• **Task details**: Please say how many lines in the records below contain the word "Select", giving the number alone.

Top of Given entries

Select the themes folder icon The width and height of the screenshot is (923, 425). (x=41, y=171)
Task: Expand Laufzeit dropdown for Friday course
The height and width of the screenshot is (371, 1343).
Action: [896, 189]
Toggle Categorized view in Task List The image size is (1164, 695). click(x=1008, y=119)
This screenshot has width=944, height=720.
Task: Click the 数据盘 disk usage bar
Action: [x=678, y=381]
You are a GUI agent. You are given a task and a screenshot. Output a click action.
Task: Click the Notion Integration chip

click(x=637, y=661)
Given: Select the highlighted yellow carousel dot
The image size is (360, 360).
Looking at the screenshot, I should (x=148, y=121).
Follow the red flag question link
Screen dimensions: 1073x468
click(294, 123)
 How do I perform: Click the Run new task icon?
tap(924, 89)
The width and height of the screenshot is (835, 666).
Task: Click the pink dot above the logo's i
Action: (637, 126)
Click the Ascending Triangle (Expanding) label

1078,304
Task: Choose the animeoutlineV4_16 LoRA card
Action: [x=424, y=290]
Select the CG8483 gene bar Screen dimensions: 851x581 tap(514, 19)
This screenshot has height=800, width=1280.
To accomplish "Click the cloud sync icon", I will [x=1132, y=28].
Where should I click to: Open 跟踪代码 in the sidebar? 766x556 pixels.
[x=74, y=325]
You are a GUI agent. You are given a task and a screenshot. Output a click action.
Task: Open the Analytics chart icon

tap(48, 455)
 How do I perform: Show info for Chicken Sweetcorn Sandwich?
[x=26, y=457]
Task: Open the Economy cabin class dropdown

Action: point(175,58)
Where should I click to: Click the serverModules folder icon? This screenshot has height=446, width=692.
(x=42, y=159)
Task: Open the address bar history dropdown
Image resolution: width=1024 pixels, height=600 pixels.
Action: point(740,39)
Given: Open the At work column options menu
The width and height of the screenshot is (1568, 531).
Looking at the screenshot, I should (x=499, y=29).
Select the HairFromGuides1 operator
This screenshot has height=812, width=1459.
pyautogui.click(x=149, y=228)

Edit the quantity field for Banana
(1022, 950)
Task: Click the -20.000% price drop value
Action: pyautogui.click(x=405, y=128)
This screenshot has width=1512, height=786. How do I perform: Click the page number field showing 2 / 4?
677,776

Bottom of Given entries

• **Solution to this task**: 4